Chapter 3 - Section 17

 

§ 17. The Epistle of Jude

[Cf. the works mentioned in § 18.]

This Epistle contains but a single section, besides its address and greeting and its doxological ending. The author begs his readers bravely to shield the faith delivered to them, against those who had the appearance of Christians but who nevertheless shamelessly denied the Lord.1 He then reminds them briefly2 of the punishments which had lighted upon similar offenders in the past, and this leads up to a description of the audacious dreamers of to-day, who went astray from the truth and destroyed the foundations of faith,3 and to an exhortation to keep the right course in the face of these dangers.4

The Epistle purports to be written by one Judas, brother of James. Now, this cannot be the Apostle ʽJudas the son of James, of whom we hear in Luke and the Acts,5 because, although the name of his father is mentioned, nothing is said of any brother; but since the addition evidently presupposes that this brother James was a distinguished personage, we are obliged to turn to that James who was the brother of Jesus and the pretended author of the Epistle of James. But then Judas must also have been a brother of Jesus—a point upon which he might have kept silence out of respect6—and according to Matt. xiii. 55 and Mark vi. 3 there actually was such a person. The addressees are all those ʽthat are called and kept for Jesus Christ,ʼ and therefore the circle for which it is intended appears to have been just as ʽcatholicʼ as that of the Epistle of James; moreover, the epistolary form is here purely artificial, as is proved by the end. Yet in itself there is nothing impossible in the theory that it was addressed to a single church or group of churches, which, on receiving the document, found themselves fully enough described in verse 1. Verse 3 appears at first sight to suggest that the author was in constant correspondence with those to whom he wrote. But all individual traits are wanting; the word ʽbelovedʼ in vv. 3, 17 and 20 is no argument to the contrary.

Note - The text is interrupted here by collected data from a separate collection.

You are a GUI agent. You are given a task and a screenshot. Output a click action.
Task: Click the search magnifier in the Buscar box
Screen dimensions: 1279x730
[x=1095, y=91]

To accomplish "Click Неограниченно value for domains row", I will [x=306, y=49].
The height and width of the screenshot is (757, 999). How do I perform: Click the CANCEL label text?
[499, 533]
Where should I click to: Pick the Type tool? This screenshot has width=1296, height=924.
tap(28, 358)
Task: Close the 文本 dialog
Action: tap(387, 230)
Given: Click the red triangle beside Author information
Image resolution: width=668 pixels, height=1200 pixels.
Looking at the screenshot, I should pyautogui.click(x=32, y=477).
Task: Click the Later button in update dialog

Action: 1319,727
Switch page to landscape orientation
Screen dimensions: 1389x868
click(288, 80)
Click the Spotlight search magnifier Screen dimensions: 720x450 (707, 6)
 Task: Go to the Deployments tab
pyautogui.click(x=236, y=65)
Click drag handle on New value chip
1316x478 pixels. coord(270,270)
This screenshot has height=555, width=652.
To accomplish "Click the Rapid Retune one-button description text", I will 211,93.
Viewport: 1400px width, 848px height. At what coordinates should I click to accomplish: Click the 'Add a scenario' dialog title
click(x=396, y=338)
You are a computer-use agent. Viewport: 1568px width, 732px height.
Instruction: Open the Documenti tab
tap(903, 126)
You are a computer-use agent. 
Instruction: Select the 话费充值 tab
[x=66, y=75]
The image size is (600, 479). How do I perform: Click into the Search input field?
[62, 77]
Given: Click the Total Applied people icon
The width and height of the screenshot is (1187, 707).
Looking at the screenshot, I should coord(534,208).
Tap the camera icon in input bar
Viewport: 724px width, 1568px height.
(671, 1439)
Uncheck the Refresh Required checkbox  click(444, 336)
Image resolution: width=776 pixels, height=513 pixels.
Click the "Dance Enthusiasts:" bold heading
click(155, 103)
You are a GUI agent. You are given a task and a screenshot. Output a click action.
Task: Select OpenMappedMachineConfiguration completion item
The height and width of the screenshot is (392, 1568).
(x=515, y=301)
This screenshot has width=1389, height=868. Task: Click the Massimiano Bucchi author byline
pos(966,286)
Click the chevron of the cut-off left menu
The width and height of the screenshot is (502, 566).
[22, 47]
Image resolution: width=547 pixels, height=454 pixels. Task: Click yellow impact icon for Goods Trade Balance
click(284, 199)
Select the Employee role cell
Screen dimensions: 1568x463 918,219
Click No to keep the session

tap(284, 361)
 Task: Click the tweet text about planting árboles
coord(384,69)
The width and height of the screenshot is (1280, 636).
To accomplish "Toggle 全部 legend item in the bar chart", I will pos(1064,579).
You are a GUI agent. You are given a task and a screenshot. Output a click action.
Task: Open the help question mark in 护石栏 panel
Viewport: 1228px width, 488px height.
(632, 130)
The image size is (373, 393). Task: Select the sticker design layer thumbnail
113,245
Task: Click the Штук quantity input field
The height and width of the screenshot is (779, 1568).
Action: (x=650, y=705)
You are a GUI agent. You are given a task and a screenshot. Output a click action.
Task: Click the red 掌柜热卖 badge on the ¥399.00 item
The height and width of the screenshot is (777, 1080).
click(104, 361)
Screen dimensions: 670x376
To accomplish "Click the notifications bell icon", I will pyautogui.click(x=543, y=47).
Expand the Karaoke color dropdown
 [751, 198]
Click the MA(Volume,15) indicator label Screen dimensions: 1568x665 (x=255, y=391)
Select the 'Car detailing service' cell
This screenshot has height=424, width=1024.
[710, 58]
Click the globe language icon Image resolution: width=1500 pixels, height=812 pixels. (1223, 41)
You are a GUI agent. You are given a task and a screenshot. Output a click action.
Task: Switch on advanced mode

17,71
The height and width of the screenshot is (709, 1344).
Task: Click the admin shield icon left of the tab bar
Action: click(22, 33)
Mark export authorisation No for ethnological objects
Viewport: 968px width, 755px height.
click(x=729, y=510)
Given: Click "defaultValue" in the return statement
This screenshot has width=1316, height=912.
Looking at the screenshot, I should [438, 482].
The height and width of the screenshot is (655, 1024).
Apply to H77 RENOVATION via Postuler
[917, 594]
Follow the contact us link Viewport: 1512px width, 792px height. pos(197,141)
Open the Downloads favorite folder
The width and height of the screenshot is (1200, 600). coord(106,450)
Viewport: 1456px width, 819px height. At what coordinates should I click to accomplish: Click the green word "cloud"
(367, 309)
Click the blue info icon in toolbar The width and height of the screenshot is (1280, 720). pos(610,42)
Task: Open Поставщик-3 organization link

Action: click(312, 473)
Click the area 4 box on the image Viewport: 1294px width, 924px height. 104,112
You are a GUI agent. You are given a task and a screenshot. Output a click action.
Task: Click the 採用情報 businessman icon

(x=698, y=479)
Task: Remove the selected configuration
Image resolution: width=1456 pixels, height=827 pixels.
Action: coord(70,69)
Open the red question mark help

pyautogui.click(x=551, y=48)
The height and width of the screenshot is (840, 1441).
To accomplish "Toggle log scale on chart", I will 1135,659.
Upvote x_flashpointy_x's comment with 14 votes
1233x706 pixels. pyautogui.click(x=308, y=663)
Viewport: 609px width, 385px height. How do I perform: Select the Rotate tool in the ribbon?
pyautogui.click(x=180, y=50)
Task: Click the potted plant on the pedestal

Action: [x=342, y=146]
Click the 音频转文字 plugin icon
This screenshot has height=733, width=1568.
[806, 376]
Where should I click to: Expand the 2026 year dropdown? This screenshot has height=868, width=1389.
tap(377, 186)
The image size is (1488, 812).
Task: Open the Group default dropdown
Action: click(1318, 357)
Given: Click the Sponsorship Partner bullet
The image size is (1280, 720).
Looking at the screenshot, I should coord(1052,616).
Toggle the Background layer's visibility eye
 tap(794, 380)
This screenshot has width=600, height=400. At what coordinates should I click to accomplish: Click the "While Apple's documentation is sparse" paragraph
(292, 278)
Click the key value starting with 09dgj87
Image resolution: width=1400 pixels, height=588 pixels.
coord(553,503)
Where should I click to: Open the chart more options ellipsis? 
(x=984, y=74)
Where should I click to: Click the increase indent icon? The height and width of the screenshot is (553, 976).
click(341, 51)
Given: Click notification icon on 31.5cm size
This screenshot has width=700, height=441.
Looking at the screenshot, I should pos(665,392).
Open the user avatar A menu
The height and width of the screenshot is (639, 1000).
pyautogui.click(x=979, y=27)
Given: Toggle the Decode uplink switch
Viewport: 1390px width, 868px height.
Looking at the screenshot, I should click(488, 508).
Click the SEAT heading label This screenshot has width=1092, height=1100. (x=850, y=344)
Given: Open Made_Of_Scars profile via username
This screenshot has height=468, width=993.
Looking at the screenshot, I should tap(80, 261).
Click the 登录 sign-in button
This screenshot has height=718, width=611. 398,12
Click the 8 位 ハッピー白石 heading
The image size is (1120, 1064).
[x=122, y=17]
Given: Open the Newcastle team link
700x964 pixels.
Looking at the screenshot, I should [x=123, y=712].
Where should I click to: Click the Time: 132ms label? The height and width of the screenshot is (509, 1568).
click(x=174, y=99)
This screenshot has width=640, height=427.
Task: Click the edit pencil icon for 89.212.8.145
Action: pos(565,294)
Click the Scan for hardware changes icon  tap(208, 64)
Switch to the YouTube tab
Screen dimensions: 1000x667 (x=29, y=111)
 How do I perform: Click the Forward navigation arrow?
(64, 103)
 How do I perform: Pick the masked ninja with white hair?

The sole object of the Epistle is to warn Christendom against a band of pseudo-Christians whose doctrines were no less abominable and anti-Christian than was their moral conduct. It is written in deep sorrow at the spread of such tendencies in the Church, but it shows more zeal than ability in attacking them; the writer allows a larger space to his wrath against these wretches and to a description of the judgment awaiting them than to a demonstration of the meanness of their principles and practice. Only in a few places7 does he give any positive information concerning them—and even that is often no more than indicated—and the real refutation consists entirely in the assertion8 that through the oracles of Prophets and Apostles men had long been prepared for such phenomena. The style does not show any very striking facility,9 but it is not without a certain pithy vigour.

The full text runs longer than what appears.